Po przerwie wsadem popisał się Roman Szymański i akademicy tracili już zaledwie 1 oczko (46-47). Do wyrównania nie udało się jednak doprowadzić, bo goście ponownie odskoczyli na tablicy dzięki rzutom za trzy punkty. Ich egzekutorem był Sebastian Bożenko, a po jednym z jego trafień mieliśmy wynik 53-61. To skłoniło trenera Przemysława Łuszczewskiego do wzięcia czasu dla swojej drużyny. Był on z korzyścią dla gospodarzy, którzy dobrze wykorzystali końcówkę spotkania. Trójka rzucona przez Adama Myśliwca w ostatnich sekundach trzeciej kwarty doprowadziła do wyniku 60-64. Była szansa, żeby miejscowi nawet wyszli na prowadzenie w finałowej odsłonie, ale w kluczowych momentach zabrakło skuteczności. Nie wpadały rzuty za trzy punkty, a problem stanowiła również skuteczność z osobistych. To oddało pełne pole do popisu wrocławianom, którzy po trójce Kacpra Gordona prowadzili już 13 punktami (66-79). Gordon również zakończył punktowanie w tym meczu, bo jego kolejny rzut spoza łuku ustalił wynik spotkania (71-91). Dla akademików była to pierwsza porażka we własnej hali w tym sezonie.

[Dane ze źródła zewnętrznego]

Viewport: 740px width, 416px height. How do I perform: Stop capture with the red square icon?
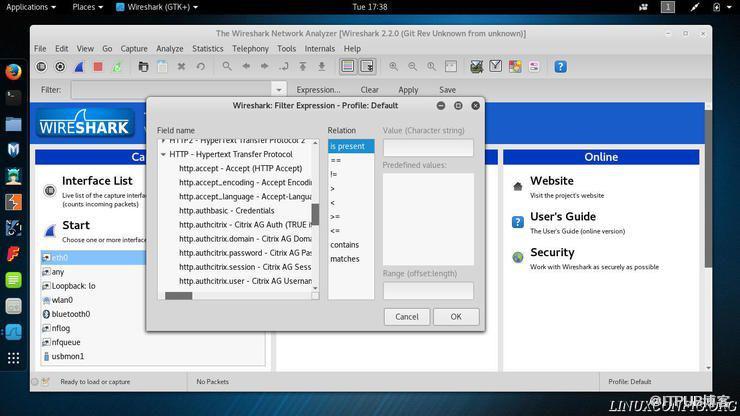98,67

Nie spodziewałem się, że przegramy to spotkanie, a tym bardziej, że taką ilością punktów. Umarliśmy fizycznie z tego względu, że niektórzy zawodnicy nie trenowali. Widać to było w końcówce spotkania, gdy drużyna ze Śląska, która przyjechała w okrojonym składzie, miała więcej sił. Finałową kwartę wygrali 16 punktami. To nas dobiło, bo przez całą trzecią odsłonę goniliśmy jeszcze ten wynik. W ostatnich 10 minutach niestety już oddychaliśmy rękawami. Przegraliśmy ten mecz głównie fizycznie. Ogromna szkoda, bo to była pierwsza porażka na własnym parkiecie – mówił po meczu trener miejscowych, Przemysław Łuszczewski.
AZS UMCS Start II Lublin – TBS Śląsk II Wrocław 71-91 (22-27, 18-20, 20-17, 11-27)
AZS: Stopierzyński (19), Ciechociński (11), Myśliwiec (10), Wąsowicz (9), Jeszke (9), Szymański (5), Pelczar (4), Gospodark (2), Ziółko (2), Nycz, Grzesiak (DNP), Pszczoła (DNP).
TBS: Bożenko (24), Gordon (19), Walski (15), Wójcik (13), Zagórski (8), Góreńczyk (7), Leńczuk (3), Marchewka (2), Bereszyński.